» **ABOUT THIS EXERCISE**: Exactly the lines from the one containing "The width and height of the screenshot is (2420, 1512)." through the end of the entries, both ends included, are to be output.

-------- THE INPUT

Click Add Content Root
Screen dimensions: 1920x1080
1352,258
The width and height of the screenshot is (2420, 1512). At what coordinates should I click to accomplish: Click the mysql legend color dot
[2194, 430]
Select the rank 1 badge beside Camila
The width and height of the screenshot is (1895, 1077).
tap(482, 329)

----------------

» **WRITTEN REPLY**:
The width and height of the screenshot is (2420, 1512). At what coordinates should I click to accomplish: Click the mysql legend color dot
[2194, 430]
Select the rank 1 badge beside Camila
The width and height of the screenshot is (1895, 1077).
tap(482, 329)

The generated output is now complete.